• About this task:
Copy each line of the records that contains the word "field".

• Data for processing:
-.-.-

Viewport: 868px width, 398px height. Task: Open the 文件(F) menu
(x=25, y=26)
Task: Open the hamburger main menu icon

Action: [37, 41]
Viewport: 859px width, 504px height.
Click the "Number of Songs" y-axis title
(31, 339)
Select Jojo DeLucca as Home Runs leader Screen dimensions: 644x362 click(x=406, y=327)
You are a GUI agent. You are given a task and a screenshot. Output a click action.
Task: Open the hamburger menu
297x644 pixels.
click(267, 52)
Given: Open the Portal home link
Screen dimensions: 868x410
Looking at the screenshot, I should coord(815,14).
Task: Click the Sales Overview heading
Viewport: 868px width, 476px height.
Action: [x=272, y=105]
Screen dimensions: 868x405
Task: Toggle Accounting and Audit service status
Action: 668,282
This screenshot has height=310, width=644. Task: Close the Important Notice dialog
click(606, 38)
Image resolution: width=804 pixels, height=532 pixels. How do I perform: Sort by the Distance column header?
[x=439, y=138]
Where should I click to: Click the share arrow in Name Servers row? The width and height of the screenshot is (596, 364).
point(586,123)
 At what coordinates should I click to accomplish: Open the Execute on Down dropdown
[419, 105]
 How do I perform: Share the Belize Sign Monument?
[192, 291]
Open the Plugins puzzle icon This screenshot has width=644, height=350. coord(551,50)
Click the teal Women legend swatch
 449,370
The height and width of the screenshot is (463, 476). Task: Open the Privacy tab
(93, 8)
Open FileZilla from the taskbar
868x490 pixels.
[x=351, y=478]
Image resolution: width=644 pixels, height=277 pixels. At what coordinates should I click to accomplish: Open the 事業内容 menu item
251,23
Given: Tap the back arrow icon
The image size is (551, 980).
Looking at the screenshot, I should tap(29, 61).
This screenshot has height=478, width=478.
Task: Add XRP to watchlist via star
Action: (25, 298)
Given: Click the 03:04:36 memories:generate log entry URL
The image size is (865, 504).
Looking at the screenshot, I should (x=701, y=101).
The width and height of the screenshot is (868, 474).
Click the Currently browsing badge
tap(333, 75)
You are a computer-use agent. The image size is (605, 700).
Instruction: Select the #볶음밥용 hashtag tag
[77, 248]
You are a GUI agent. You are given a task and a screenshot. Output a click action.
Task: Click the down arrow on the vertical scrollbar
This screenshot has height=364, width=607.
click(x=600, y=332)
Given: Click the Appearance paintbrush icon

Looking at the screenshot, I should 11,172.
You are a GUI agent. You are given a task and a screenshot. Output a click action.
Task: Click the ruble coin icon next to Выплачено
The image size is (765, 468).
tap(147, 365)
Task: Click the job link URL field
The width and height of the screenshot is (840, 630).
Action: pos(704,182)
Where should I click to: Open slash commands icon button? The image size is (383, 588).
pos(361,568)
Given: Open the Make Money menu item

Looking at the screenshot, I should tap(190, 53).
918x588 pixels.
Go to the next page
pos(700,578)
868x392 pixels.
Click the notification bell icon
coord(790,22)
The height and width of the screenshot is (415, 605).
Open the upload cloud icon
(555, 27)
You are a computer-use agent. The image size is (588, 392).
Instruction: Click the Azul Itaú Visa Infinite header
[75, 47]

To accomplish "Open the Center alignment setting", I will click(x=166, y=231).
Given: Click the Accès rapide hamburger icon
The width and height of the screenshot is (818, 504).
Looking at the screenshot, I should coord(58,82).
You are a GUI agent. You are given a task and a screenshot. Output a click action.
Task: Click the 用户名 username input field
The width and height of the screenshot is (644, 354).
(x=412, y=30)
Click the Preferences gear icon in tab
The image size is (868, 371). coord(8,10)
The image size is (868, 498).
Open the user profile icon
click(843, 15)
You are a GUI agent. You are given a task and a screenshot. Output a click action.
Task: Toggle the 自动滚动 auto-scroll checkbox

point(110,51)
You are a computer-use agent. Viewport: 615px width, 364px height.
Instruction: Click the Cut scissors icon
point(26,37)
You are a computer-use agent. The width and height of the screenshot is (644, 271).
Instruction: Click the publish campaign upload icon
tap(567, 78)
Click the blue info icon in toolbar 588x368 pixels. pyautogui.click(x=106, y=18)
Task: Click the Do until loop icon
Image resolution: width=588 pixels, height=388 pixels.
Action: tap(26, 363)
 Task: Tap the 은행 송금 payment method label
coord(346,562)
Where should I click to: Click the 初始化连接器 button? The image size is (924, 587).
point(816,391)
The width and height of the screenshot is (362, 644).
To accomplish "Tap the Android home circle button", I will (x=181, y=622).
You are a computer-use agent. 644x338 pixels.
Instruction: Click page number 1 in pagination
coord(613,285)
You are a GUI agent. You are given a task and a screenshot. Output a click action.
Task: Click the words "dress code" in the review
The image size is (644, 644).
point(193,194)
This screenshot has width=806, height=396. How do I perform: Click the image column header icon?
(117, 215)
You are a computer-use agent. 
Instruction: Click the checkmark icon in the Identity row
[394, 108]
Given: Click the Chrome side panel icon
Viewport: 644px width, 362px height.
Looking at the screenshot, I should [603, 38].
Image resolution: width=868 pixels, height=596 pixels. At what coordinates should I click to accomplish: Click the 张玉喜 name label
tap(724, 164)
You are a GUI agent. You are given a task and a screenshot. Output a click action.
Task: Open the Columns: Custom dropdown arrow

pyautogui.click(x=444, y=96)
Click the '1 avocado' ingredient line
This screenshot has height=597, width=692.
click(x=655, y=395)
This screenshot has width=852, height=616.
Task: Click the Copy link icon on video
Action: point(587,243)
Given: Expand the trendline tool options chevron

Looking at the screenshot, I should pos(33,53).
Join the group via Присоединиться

-.-.-

• Written solution:
Task: Click the job link URL field
Task: Click the 用户名 username input field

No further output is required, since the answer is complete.